Scathing FTC Report Accuses Social Media Sites Of Vast User Surveillance

by · HotHardware

A new Federal Trade Commission (FTC) staff report accuses social media and video streaming sites of engaging in vast surveillance of consumers in order to monetize personal information, while failing to adequately protect children and teens.

The government’s battle with social media is nothing new. The US Senate held a hearing at the beginning of this year, in which Senators took turns grilling social media CEOs, such as Mark Zuckerberg, about their roles in the safety of children on their respective platforms. Senators also passed the so-called TikTok bill in late April, which could effectively ban the Chinese-owned social media site in the US unless it sells to a US owner. Now, the FTC is raking social media and video streaming services over the coals over privacy concerns and the safety of teens and children on the popular sites.

“The report lays out how social media and video streaming companies harvest an enormous amount of Americans’ personal data and monetize it to the tune of billions of dollars a year,” remarked FTC Chair Lina M. Khan. “While lucrative for the companies, these surveillance practices can endanger people’s privacy, threaten their freedoms, and expose them to a host of harms, from identity theft to stalking.”

FTC Chair Lisa Khan

Khan added firms’ failure to adequately protect kids and teens on the platforms was “especially troubling.” The report cited research that found social media and digital technology contributed to negative mental health impacts on young users. Many companies asserted there were no children on their platforms because their services were not directed to children or did not allow children to create accounts. The staff report noted this was an apparent attempt to avoid liability under the Children’s Online Privacy Protection Act Rule.

The report is in response to 6(b) orders issued in December 2020 to nine social media and video streaming sites. Those include: Amazon.com, Inc., which owns the gaming platform Twitch; Facebook, Inc. (now Meta Platforms, Inc.); YouTube LLC; Twitter, Inc. (now X Corp.); Snap Inc.; ByteDance Ltd., which owns TikTok; Discord Inc.; Reddit, Inc.; and WhatsApp Inc.

According to the report, companies collected and could indefinitely retain “troves of data, including information from data brokers, and about both users and non-users of their platforms.” It also noted many companies engaged in broad data sharing that raised serious concerns regarding the adequacy of the companies’ data handling controls and oversight. It also added some companies did not delete all user data in response to user deletion requests.

Regarding the companies collecting information on its users, Khan added, “After collecting vast amounts of people’s personal information, the platforms implemented few guardrails on the disclosure of people’s data, and most disseminated this data to an assortment of third parties.
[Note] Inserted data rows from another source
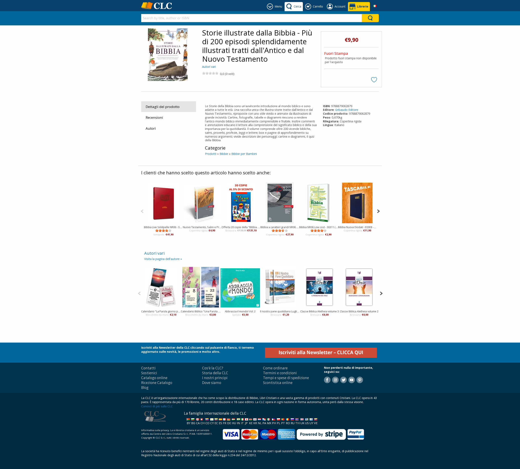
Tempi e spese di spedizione (286, 377)
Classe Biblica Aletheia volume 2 (359, 311)
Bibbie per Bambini (244, 154)
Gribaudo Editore (346, 110)
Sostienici (149, 373)
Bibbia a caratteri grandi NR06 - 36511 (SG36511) (279, 227)
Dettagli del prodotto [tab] (163, 106)
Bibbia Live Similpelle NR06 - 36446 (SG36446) (163, 227)
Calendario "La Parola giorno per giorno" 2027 (161, 311)
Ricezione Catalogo (156, 382)
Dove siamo (211, 382)
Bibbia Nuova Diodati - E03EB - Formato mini (357, 227)
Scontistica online (277, 382)
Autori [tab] (151, 128)
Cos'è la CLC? (212, 368)
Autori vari (209, 67)
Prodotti (210, 154)
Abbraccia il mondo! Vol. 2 (240, 311)
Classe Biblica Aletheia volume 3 (319, 311)
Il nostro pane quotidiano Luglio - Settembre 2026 (280, 311)
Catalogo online (154, 377)
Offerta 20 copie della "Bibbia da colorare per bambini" (241, 227)
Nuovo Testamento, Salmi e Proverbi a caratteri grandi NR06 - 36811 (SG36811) (202, 227)
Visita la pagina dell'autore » (163, 259)
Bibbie (224, 154)
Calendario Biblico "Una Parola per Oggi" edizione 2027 (200, 311)
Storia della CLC (215, 373)
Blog (144, 387)
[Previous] (142, 210)
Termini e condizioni (280, 373)
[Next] (378, 210)
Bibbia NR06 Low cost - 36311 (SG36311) (318, 227)
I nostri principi (215, 377)
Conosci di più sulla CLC (157, 406)
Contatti (148, 368)
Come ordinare (275, 368)
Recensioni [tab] (154, 117)
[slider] (210, 73)
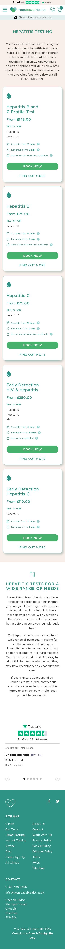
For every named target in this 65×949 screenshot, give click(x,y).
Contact (37, 829)
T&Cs (36, 857)
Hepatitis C (18, 295)
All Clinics (12, 862)
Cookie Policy (41, 846)
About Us (38, 823)
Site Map (38, 868)
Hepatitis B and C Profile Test (22, 109)
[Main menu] (5, 10)
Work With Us (42, 835)
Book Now (32, 166)
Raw (32, 933)
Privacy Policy (42, 840)
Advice (10, 846)
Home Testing (15, 835)
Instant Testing (15, 840)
Troublingly, no platform could provide a comprehensive list of the third parties to which it had disclosed user data, and several reported disclosing the data to third parties outside of the U.S., including foreign adversaries.”

The FTC did make some recommendations to policymakers and companies according to staff’s observations, findings, and analysis. Those recommendations include:

  • Congress should pass comprehensive federal privacy legislation to limit surveillance, address baseline protections, and grant consumers data rights. 
  • Companies should limit data collection, implement concrete and enforceable data minimization and retention policies, limit data sharing with third parties and affiliates, delete consumer data when it is no longer needed, and adopt consumer-friendly privacy policies that are clear, simple, and easily understood. 
  • Companies should not collect sensitive information through privacy-invasive ad tracking technologies. 
  • Companies should carefully examine their policies and practices regarding ad targeting based on sensitive categories. 
  • Companies should address the lack of user control over how their data is used by systems as well as the lack of transparency regarding how such systems are used, and also should implement more stringent testing and monitoring standards for such systems. 
  • Companies should not ignore the reality that there are child users on their platforms and should treat COPPA as representing the minimum requirements and provide additional safety measures for children. 
  • The Companies should recognize teens are not adults and provide them greater privacy protections. 
  • Congress should pass federal privacy legislation to fill the gap in privacy protections provided by COPPA for teens over the age of 13.